If a decision doesn’t need to be made now, defer until the last responsible moment. Because you will know more in the future than you know now, you will make a more informed decision. This may be what programming language or platform to use, what color something should be, or when/if a particular feature should be built.
Build something useful, however unpolished, and show it to your customers as quickly as possible. This is the best way to ensure that you and they are on the same page. As a means of communication, it blows written requirements, drawings, and meetings out of the water.

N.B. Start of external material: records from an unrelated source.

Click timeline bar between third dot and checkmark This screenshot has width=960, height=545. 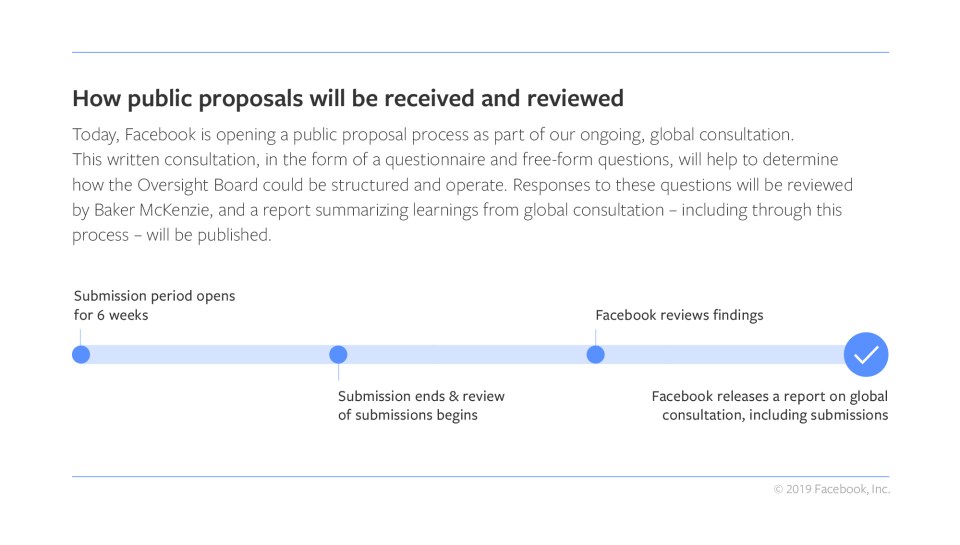coord(720,354)
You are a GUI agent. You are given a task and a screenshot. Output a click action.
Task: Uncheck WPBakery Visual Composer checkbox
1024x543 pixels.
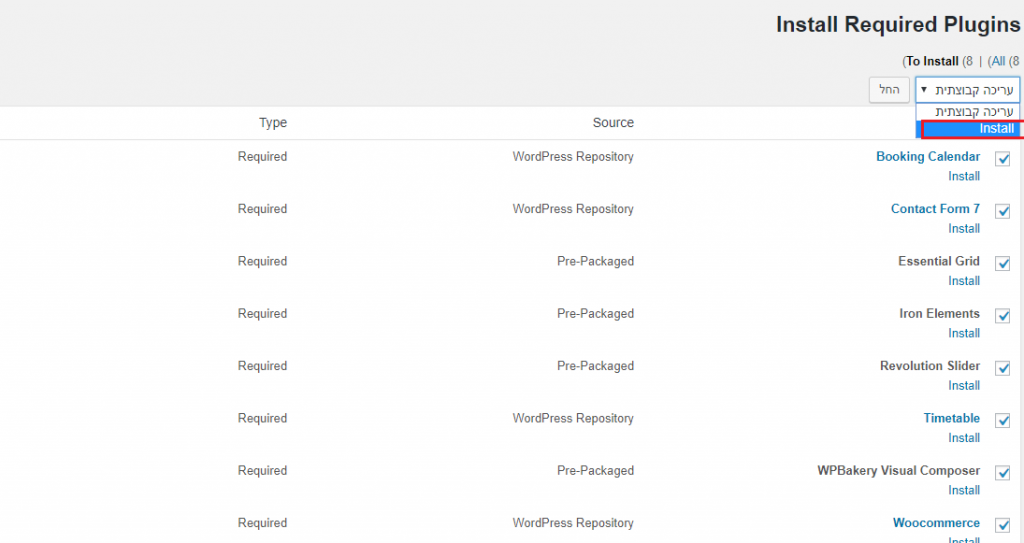pyautogui.click(x=1002, y=472)
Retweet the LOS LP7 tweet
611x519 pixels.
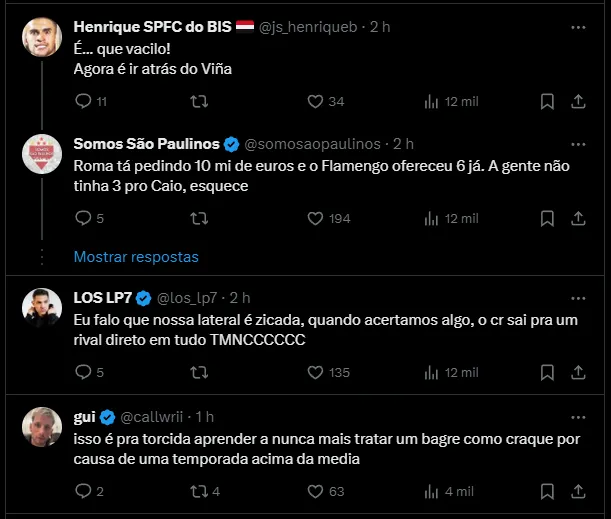tap(199, 372)
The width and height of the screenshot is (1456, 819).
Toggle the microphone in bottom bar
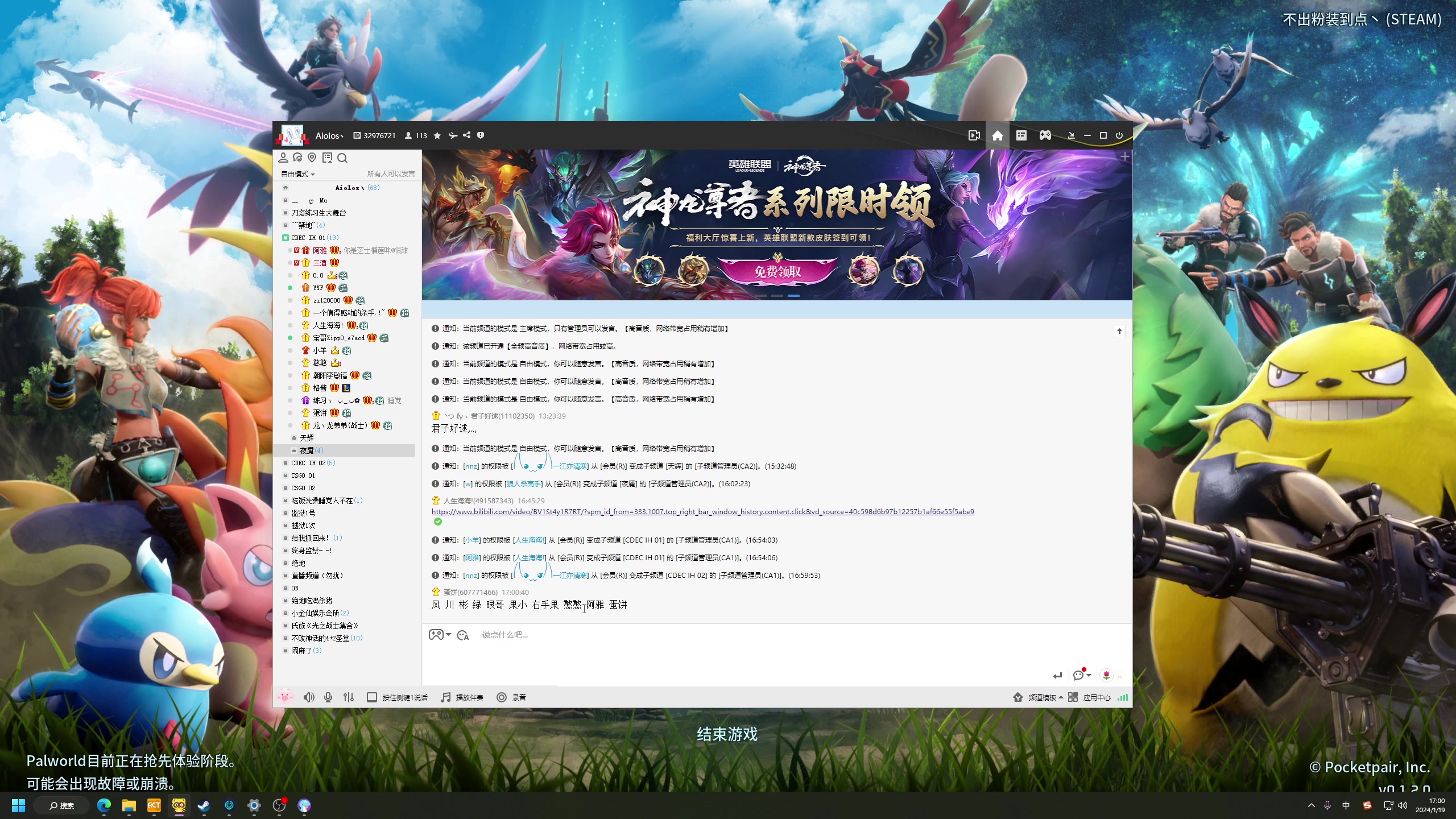(328, 697)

Rather than management telling developers how to do their jobs, developers should tell managers how something should be built and how long it will take. Developers organize themselves and divide work based on their strengths. The role of management shifts from controlling the team to supporting them and removing obstacles to success.
Build Quality In
Instead of examining a project for quality at the end, build quality into the structure of the work with tools like automated testing and continuous integration. Aggressively refactor out duplicated code.
See The Whole
All of these principles are complementary and are worth more than the sum of their parts. They impact culture and quality in a way that helps you build a better, more resilient organization. Any one of these principles will save dollars and time if that’s all you’re looking for. But if you implement them together, you’ll save employee turnover, market alignment, customer frustration, and maybe even your company.

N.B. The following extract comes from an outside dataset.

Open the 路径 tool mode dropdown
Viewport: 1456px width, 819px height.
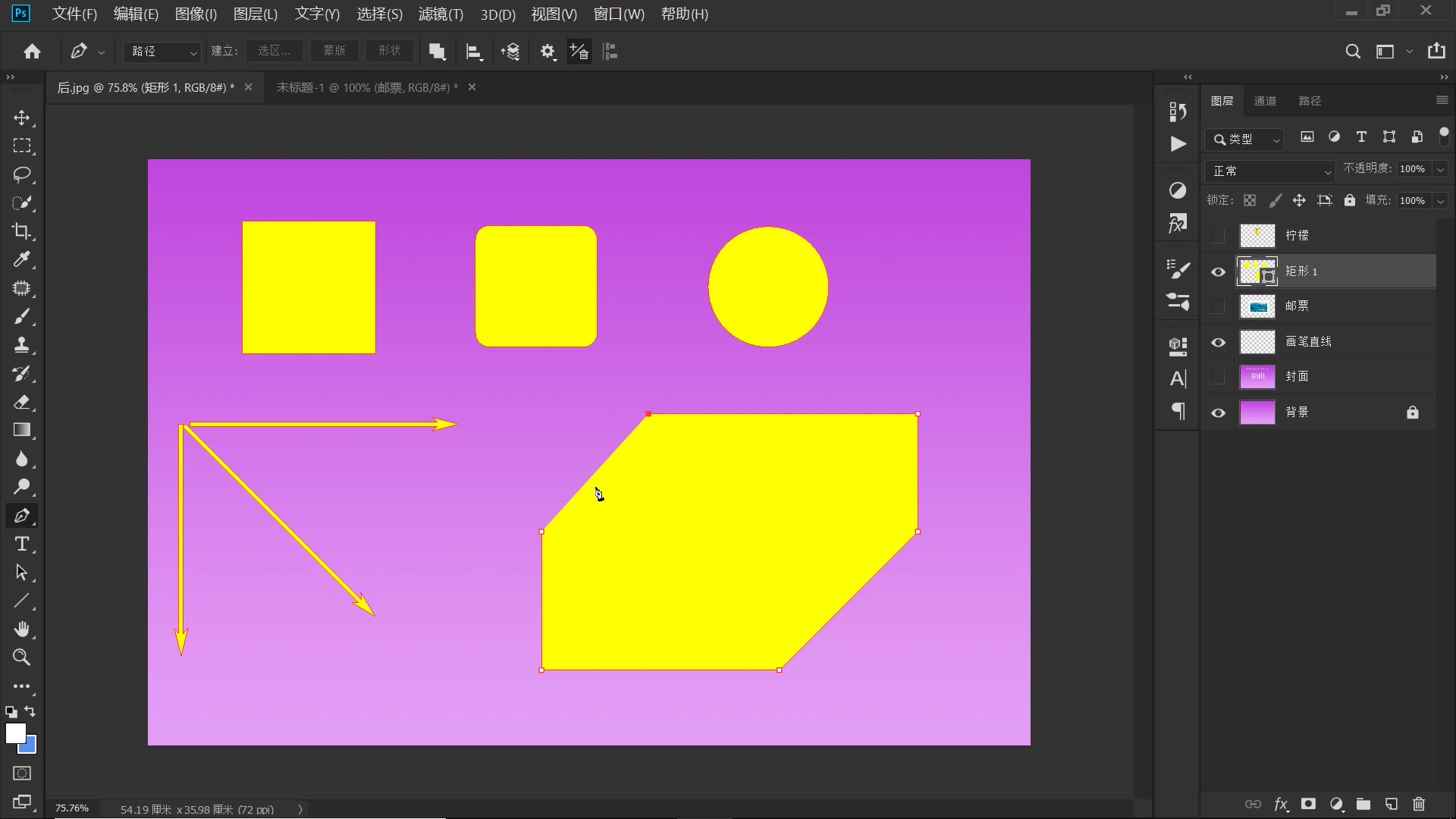pos(162,52)
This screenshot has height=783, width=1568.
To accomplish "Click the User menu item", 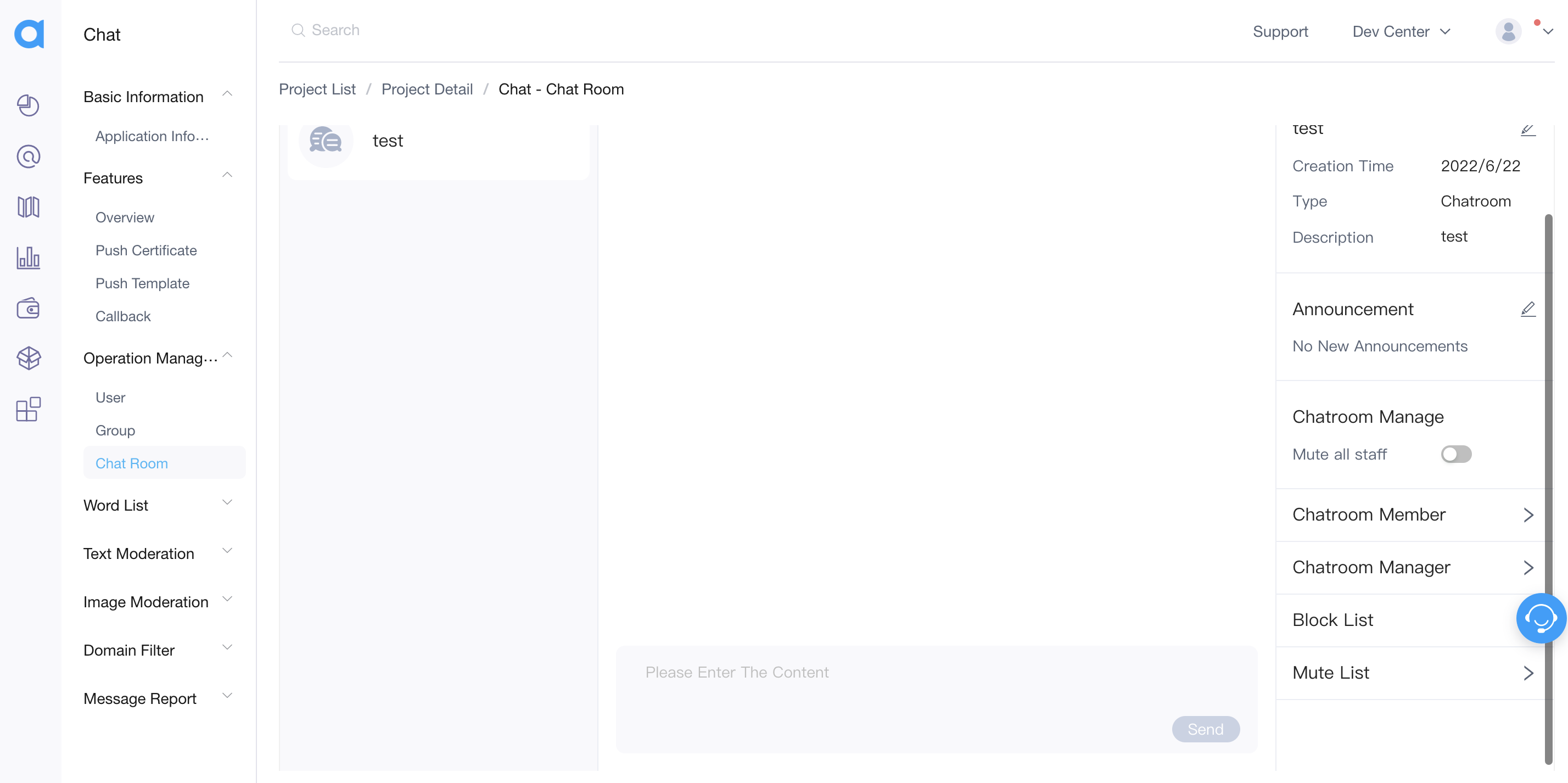I will click(x=111, y=397).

You hypothesize that people want a fast food delivery app. You first need to figure out if anyone actually does, and what features they might find valuable. You make a simple web form where people type out the fast food they want, which is sent to you as an email. You do all of the shopping and delivery, take payment with Square, ask your customers questions, and make note of emerging patterns. The customer thinks you have a scaled app, a big team, ongoing analytics, and limitless capacity. From their perspective that might as well be true, but in between the order and delivery you’re doing everything by hand (in lean terms, this is called a concierge MVP).
You validate your hypothesis, and make another one based on the information you get: People want to see past orders and make reorders based on them. You have a developer build out the simplest way to test the theory. Your developer tells you that just by saving the typed grocery list in HTML5 Local Storage, it can be made to look like it’s “saved” without actually having to build out a persistence layer for the application. Your developer claims they can have it tested and ready in two days. When delivering orders, you ask users about their experience with the “new feature”, and also manually analyze how much their orders vary.

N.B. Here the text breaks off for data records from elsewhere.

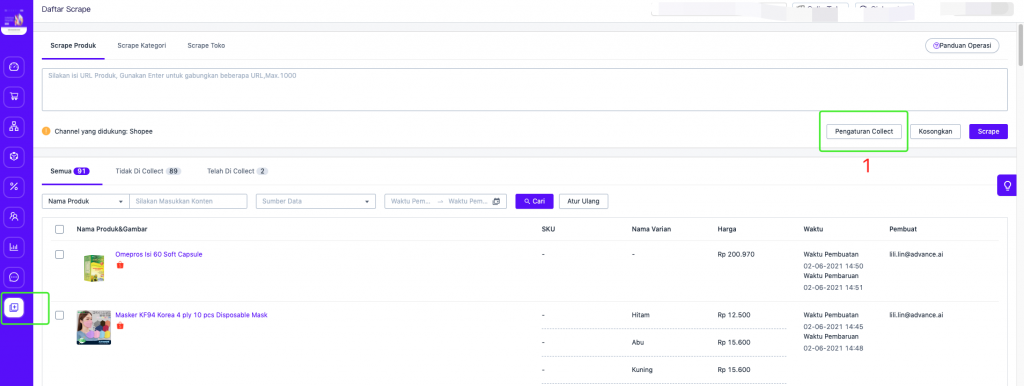The width and height of the screenshot is (1024, 386).
Task: Check the Omepros Isi 60 Soft Capsule row
Action: click(59, 255)
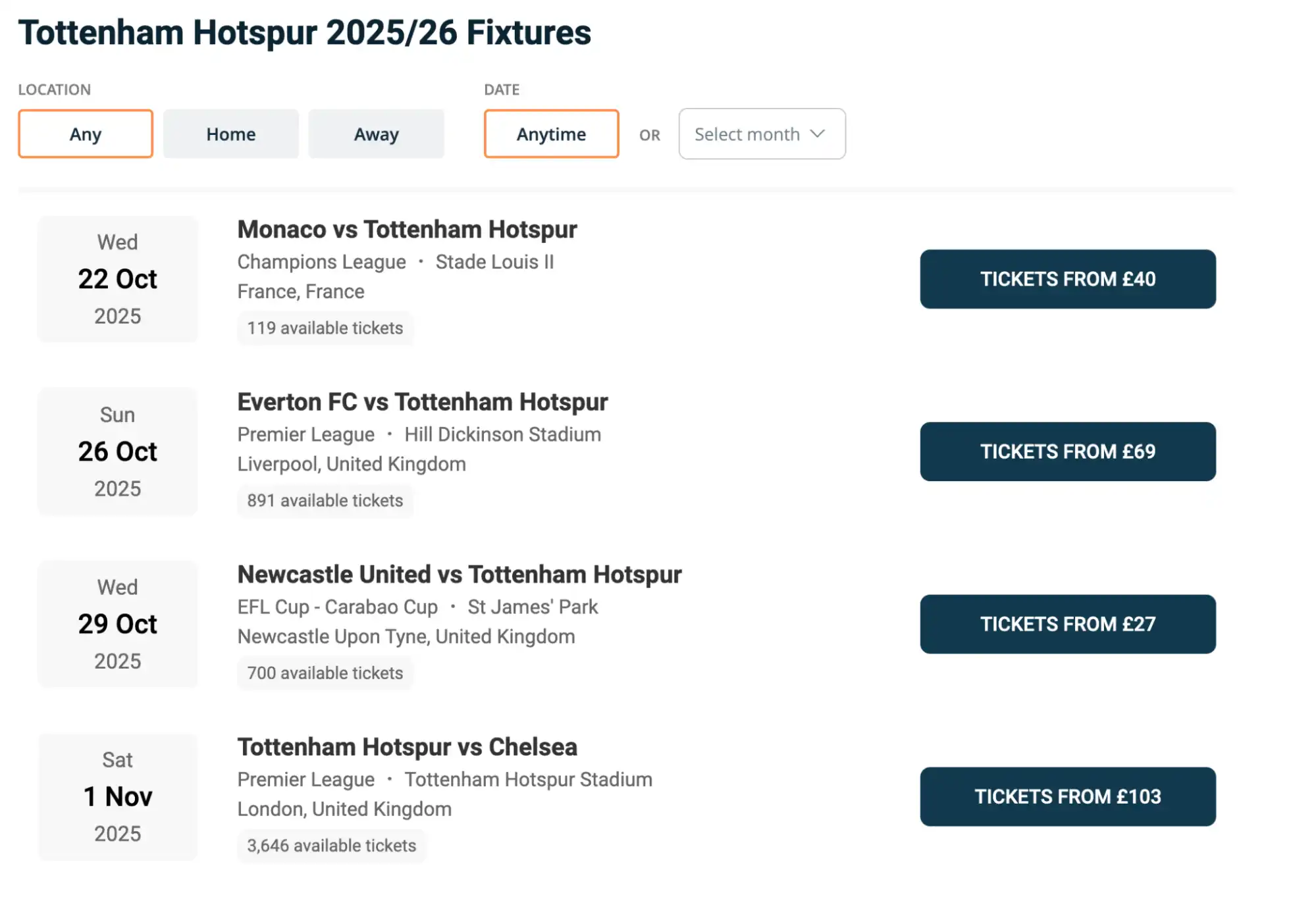Click the 22 Oct date card
Viewport: 1316px width, 897px height.
point(117,279)
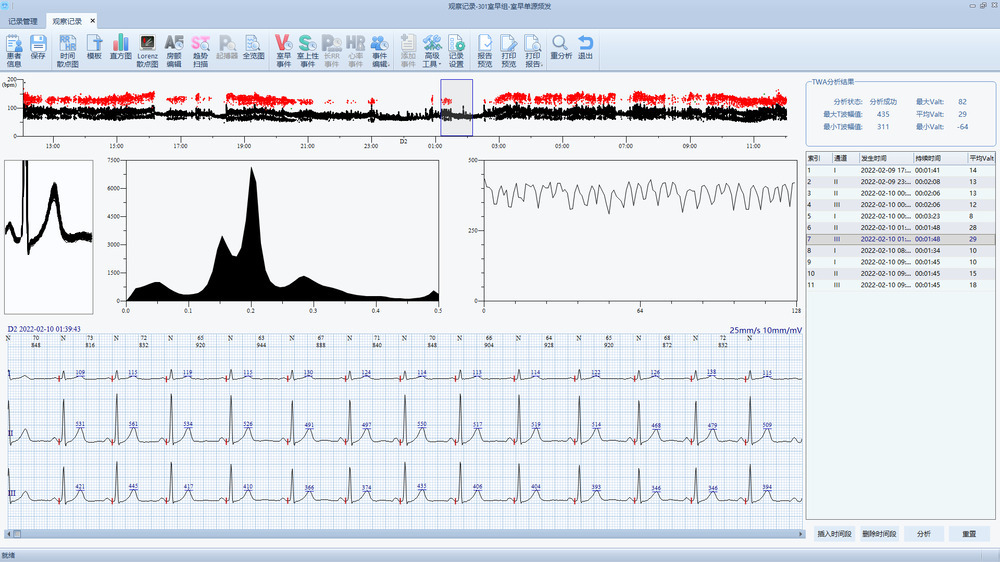Screen dimensions: 1000x562
Task: Open 室上性事件 supraventricular events
Action: point(307,49)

As the ability to handle orders overwhelms the person reading the lists and buying and delivering the food, capacity needs to expand (in lean terms, this is called the constraint) to continue growing the business. You decide to automate parts of the existing process with software. Instead of typing out a full list into a text field, you have the users type out list items, quantities, and locations separately. Then, the time savings from processing data eliminate the constraint of your ability to process orders. When this isn’t enough, you build in a login system and a persistence layer to store orders and payment information. After that, you might have users select from menus populated by APIs. The order you build features in is driven by validating hypotheses and eliminating constraints.
This is lean software development. Here’s what didn’t happen: Hiring 8 people to come up with a bunch of feature ideas, building a robust, scalable software platform, deploying it after 3 months of hard work, and hoping people like the result. Instead:
- Very little software was built (no waste)
- The product was based on the needs of actual paying customers (amplify learning)
- Nothing was decided until it had to be (decide late)
- Ideas were tested with customers immediately (deliver soon)
- Technologies and estimates were decided by the person building them (empower people)
- Code was tested as it was delivered (build quality in)
- All of these implemented as a cohesive system (see the whole)
Software is fundamentally about solving problems. While methodologies like Agile help us build better software, lean principles are about making sure that our better software solves the right problems. Think big, act small, fail fast, learn rapidly.